My favourite trips on the metro are the ones when something unexpected happen. When the driver forgets to brake and does so suddenly, before exiting the station at which we are supposed to stop. When musicians board and play saxophone or guitar in return for donations. (But not those pesky tissue sellers or the dreaded accordion player…head
wreaking!) Or today when I saw that middle aged woman having a full blown argument with a soft toy (a rabbit to be precise) until she realised she had missed her station and began kissing the rabbit in a passionate woe-filled moment most passengers chose to ignore. I suppose they presumed it might get ugly in the end. What with the lack of natural light and the filmic quality I felt like I had fallen down into some sort of Wonderland. Here I was, a Viet Cong tunnel rat again, attempting to photograph the bizarre happenings in Madrid’s underworld. I felt the anticipation return briefly - one solo voyager, in a place no man has seen before, deep in the oesophagus of a city and….stupidly…missing…her station.
Anyway back to my first days in Madrid and my uncivilised metro story. I arrived 15th September, at what I innocently believed to be a really late time 9.30pm. Later I discovered that this is when most Spanish have lunch. After walking in opposite directions on Calle Sagasta for half an hour and mistakenly try to break into a bank, a passerby found my pension (like a small hostel/hotel) behind long term scaffolding. Most
of my time here I spent amusing the owner with hand gestures (my year of Spanish at UCD must have been a dream or something) and my never ending disastrous endeavours finding a ‘piso’ or flat. It was around this time that I stepped on a woman’s toe on the metro. Accidentally I should immediately point out. At first, with my ear phones lodged firmly in by ears, I noticed a women glaring at me. Realising I must have stood on her open toed stilettos I smiled uncertainly and apologised. Then she started screaming. Which taught me a valuable lesson about Spanish culture. Never apologise, even if you’re wrong. It must be the only city in Europe where I can walk smack bang into someone’s arm and the victim won’t even flinch. Apologising, as I instinctively try to do, only acknowledges something actually occurred which you must never ever do. Instead if you do bump into someone inadvertently, punch them in the face immediately and continue as if nothing happened. Nonchalant denial is the name of the game. Bury your head in the tortilla. No wonder Franco lasted so long.

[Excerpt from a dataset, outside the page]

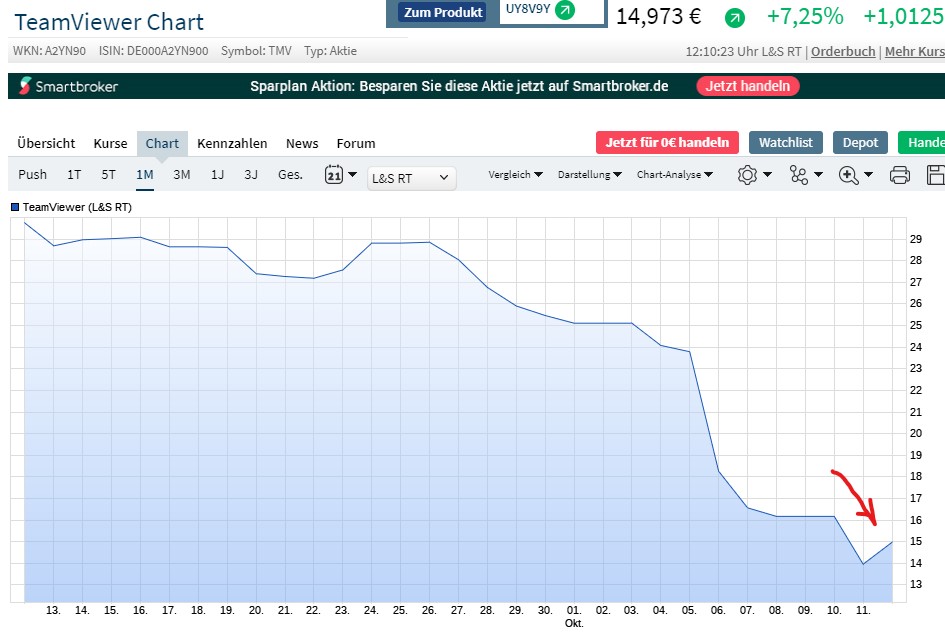Switch to the Kennzahlen tab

The sudden sophistication of my means of travel has, on
the other hand, produced unprecedented imaginative ability. You could say fatalistic creative powers. It’s almost as if being deprived of such luxuries in ‘Nam have stimulated some unknown faculty in my mind to see all apparent dangers of such common accepted transport options. Now when I walk, take the bus or catch the metro, I can’t stop imagining these simple activities physically hurting me in some way. Never mind that I illegally rode motorbikes in ‘Nam after five Saigon’s and a few well chosen cocktails; there I was in control of my own destruction. In Madrid though, my fate lies in the hands of electrical sensors, buses’ brakes and other people’s alertness! Spanish people too! Who are clearly sleep deprived and are prone to exaggeration. (See future entry re social kissing). What if they ‘exaggerate’ the speed limit? What if they over-emphasise that familiar ‘ARRIBA’ shove as I’m trying to MIND THE GAP? What if they embellish the exact location of the pedestrian crossing? The developing world is an oasis of safety in comparison.